Et pour les locataires, les raisons ne manquent pas pour justifier leur choix qui va à contre-courant de l’exode des bureaux observé depuis un an.

D’ailleurs, le directeur général d’Innovation et Développement économique Trois-Rivières, Mario De Tilly, craignait qu’il soit difficile de louer les espaces en pleine crise de COVID-19. Mais c’est finalement l’inverse qui s’est produit.

«Pour les entrepreneurs en démarrage, l’isolement est un réel obstacle au développement des affaires. Plus que jamais cette année, cet espace offert à moindre coût répond à un réel besoin», soutient-il.

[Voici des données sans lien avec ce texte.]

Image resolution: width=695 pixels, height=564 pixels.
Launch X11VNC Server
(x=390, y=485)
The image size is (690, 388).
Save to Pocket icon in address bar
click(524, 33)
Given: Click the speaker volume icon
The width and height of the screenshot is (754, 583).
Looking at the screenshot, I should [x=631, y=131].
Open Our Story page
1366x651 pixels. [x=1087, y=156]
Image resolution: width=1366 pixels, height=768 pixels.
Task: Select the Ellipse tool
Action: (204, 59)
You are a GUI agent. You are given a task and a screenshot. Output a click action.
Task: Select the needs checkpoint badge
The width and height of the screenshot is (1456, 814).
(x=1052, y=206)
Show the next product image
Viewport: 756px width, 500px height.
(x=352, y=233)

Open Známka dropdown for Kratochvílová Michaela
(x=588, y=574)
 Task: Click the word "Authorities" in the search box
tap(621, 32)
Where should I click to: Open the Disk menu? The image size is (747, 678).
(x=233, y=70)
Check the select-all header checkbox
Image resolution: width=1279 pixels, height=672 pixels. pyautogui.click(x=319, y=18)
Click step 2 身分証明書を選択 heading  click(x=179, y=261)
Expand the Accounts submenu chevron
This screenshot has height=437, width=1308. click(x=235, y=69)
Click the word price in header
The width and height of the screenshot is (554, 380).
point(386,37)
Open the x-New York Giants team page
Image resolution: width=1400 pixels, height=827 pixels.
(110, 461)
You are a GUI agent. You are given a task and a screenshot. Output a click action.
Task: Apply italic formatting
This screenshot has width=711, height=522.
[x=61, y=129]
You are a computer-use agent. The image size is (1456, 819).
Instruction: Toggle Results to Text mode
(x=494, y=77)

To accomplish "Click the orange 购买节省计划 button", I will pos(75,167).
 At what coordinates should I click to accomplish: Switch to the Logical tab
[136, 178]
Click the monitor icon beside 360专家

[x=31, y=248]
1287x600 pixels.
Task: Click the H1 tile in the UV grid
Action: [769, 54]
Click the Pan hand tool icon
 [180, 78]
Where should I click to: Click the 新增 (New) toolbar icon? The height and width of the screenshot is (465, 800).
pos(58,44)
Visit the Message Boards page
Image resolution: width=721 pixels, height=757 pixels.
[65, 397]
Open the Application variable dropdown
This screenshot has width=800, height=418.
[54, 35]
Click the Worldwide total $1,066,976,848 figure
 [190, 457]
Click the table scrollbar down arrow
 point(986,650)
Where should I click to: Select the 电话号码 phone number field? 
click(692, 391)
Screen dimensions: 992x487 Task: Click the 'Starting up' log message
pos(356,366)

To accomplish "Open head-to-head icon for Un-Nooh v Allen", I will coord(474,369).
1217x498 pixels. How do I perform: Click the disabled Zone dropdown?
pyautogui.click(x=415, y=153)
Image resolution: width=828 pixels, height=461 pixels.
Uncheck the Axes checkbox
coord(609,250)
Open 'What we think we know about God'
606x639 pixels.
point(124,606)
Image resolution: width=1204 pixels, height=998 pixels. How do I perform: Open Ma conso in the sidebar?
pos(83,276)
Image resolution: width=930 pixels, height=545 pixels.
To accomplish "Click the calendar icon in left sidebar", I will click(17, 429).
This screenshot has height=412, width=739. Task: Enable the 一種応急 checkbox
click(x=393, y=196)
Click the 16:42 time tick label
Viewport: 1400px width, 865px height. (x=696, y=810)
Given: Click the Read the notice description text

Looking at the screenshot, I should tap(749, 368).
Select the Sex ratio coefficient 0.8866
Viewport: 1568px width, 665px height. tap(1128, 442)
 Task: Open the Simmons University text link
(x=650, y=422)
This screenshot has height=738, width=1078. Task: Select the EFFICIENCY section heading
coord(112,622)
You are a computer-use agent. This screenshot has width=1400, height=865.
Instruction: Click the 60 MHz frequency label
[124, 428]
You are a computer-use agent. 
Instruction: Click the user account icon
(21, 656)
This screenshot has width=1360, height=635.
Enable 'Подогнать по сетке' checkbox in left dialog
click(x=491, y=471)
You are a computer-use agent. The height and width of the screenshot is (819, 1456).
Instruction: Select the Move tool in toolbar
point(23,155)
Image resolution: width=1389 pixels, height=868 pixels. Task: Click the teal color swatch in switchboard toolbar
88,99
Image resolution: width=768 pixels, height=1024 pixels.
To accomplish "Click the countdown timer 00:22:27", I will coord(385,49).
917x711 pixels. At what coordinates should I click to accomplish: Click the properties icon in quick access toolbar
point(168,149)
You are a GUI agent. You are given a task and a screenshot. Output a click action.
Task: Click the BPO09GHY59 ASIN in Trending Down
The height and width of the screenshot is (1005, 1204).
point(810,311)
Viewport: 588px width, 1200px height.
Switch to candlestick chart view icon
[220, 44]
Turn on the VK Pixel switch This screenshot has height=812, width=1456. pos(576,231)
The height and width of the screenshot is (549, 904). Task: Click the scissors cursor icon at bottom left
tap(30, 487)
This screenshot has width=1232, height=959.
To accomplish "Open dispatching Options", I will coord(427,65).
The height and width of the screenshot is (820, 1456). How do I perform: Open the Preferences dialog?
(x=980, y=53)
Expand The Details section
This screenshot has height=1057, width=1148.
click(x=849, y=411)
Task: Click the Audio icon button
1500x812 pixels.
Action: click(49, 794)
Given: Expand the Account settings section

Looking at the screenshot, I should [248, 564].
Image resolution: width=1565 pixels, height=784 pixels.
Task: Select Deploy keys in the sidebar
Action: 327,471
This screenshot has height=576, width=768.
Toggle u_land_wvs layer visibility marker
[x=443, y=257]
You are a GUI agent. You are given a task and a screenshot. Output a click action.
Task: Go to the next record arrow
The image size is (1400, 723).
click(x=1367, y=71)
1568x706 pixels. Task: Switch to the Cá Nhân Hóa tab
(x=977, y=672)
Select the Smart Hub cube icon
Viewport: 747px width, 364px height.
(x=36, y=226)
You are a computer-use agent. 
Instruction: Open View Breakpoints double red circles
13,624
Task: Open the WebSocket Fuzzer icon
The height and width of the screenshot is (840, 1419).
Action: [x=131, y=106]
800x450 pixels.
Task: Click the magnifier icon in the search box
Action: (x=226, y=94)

En plus d’un bureau, les locataires ont accès à la connexion Internet, au téléphone et au photocopieur pour un prix mensuel de 110 $ à 175 $ par mois. Ils peuvent également utiliser gratuitement la salle de conférence pour rencontrer des clients.

C’est l’équipe du Centre communautaire de loisirs Jean-Noël Trudel qui est en charge de l’accueil des visiteurs du Centre d’affaires.

Mais son responsable chez IDE Trois-Rivières, Richard Goyette, explique un tel engouement par ce «besoin de sortir de la maison pour aller travailler».

«Le prix des locaux est très intéressant. C’est un endroit où ils peuvent rencontrer des gens, malgré que ce n’est pas plein chaque jour», confie le commissaire industriel.

L’éditrice aux éditions Le Point Bleu, Nancy Godbout, explique sa présence au Centre d’affaires depuis décembre 2019 par son besoin de socialiser avec d’autres entrepreneurs. Et outre le fait d’être seule à la maison, elle devait gérer la livraison de livres dans son sous-sol alors que «j’ai tout mon matériel ici».

«Ce que je voyais de point fort, c’était la salle de conférence. Le 19 février 2020, j’étais la première ici à faire une porte ouverte, j’ai reçu 30 amis et gens d’affaires. J’ai vraiment montré le Centre d’affaires et puis, pratiquement un mois après, on était en premier confinement», raconte l’enseignante de profession et auteure jeunesse.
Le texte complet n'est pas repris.